Sure, you can protect your Dane if you never take him out ever or only live up in the mountains – or build a Force Field around him to prevent anyone coming near…but realistically, you will have to rely on socialisation. So can you spare the time, especially in the early months, to take your Dane to a host of places and expose them to a variety of people, animals, objects and experiences in a positive way? And ideally continue doing this for the rest of his life, to cope with the constant new social challenges he will have to face? You just never know what the next stupid person might do or when it might reach your Dane’s breaking point – so you have to continually “put credit in the socialisation bank”. If you can’t invest this kind of time, then DON’T get a Dane.
SLOBBER!!!!! Danes are definitely NOT for the houseproud. There’s no delicate way to put this – unless you’re very “relaxed” about home cleanliness and decor (or you want to spend most of your days manically cleaning), forget having a Dane. These dogs can drool like there is no tomorrow. Yes, some of them have ‘tighter’ mouths and only produce a dainty dribble but there is no guarantee for this and no way of predicting, especially when they are a puppy, just how ‘slobbery’ they are going to be.
As someone who lives with a “slobbery Dane”, I can tell you that it is not for the faint-hearted.

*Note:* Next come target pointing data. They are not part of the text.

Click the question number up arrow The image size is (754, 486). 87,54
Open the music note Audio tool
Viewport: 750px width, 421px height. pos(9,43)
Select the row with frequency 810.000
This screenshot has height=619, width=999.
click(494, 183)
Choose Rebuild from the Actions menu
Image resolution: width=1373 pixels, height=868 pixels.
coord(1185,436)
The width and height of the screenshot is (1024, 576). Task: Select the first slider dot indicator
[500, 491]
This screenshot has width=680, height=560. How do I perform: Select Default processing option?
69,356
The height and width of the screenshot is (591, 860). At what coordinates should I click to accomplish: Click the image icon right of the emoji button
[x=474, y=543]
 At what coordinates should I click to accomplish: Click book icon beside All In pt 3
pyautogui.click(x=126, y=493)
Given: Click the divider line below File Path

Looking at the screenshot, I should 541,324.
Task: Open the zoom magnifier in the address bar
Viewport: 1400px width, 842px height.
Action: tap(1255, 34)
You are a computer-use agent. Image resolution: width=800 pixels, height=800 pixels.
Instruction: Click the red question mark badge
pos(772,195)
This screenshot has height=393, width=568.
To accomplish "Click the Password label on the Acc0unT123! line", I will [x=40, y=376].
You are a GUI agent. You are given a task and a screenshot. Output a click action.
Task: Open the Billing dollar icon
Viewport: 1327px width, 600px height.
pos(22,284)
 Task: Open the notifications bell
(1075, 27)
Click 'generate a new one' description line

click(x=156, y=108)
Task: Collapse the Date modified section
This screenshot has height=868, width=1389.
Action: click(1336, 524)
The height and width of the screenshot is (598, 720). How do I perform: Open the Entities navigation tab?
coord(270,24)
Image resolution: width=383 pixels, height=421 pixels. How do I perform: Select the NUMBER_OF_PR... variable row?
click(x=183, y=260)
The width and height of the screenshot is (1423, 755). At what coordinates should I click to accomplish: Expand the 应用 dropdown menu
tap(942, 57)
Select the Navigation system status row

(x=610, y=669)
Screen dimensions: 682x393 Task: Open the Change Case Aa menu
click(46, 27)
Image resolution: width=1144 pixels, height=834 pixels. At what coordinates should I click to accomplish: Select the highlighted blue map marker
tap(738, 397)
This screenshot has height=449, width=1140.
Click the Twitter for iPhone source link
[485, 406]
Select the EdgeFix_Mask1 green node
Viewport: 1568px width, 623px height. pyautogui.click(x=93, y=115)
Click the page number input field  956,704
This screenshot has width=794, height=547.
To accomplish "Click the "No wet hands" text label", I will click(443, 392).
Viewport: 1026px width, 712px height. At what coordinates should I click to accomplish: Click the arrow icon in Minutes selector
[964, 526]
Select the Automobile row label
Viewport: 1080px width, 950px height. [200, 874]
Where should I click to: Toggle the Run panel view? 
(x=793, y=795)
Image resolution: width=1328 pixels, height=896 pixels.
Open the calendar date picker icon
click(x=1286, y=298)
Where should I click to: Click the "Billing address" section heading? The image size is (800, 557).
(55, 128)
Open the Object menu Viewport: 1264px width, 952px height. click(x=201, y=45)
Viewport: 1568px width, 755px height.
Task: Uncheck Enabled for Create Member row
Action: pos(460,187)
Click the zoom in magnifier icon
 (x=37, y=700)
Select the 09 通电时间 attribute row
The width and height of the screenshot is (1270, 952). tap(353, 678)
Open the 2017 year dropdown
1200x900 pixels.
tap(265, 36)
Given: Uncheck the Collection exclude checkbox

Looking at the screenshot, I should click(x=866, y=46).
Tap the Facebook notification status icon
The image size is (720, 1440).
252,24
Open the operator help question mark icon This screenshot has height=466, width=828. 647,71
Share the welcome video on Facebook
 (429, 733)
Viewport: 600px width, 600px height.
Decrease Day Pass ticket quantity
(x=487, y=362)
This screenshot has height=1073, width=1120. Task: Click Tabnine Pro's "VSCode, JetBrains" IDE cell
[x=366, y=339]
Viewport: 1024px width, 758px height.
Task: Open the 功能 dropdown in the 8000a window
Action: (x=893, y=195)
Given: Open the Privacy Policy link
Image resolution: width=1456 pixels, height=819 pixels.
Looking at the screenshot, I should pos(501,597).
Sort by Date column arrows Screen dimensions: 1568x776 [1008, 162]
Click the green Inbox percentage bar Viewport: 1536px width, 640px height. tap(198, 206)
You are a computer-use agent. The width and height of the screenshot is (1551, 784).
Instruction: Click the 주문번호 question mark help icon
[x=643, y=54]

Honey drools constantly. She drools when she is hot; she drools when she is excited; she drools when she is walking; she drools when she is sleeping; she drools when she eating food; she drools when she thinking about food; she drools when she rides in the car; she drools when she is playing; she drools when there is nothing better to do…it is non-stop and relentless.
And we’re not talking about a few dainty little drops, either, but great long stringy gobs of slime which smell and stick everywhere – on your clothes, your hair, your walls, your furniture, your carpets, your floors, your cars, your friends…
The walls in our house are always covered in slobber. From great big splatter patterns that look like an alien was slaughtered in the room to small blobs that have hardened into lumpy projections. Nor is the furniture safe, even though Honey is not allowed on the sofa – a good toss of her head means she can fling her drool far and wide. A lot of Dane-owners have forgotten what their lounge suites look like as everything is always perpetually covered with sheets.
And even when she is not actively drooling, Honey’s mouth is always wet. This means wherever she lays her head, there is likely to be a slimey damp patch afterwards. It also means that the area around her mouth is always moist and a perfect breeding ground for bacteria, especially given all the folds and wrinkled skin underneath her chin. This is one reason why so many young Danes suffer from pimples and acne on their chin.
Of course, we do our best to fight it. We keep Honey’s water bowl outside and feed her outside and wipe her mouth with a towel before she comes back in the house. We keep a ‘slobber towel’ in several locations in the house and wipe her mouth at every opportunity. But it is a losing battle.
We’ve got used to it and don’t mind it. My personal pet peeve is noisy dogs and I cannot stand dogs that yap a lot at every small thing – so I’d rather deal with slobber than excessive barking and howling. It’s not a judgement – neither problem is better than the other – but just what you are happier to put up with. But just make sure that if you do decide to get a Dane, you can put up with this.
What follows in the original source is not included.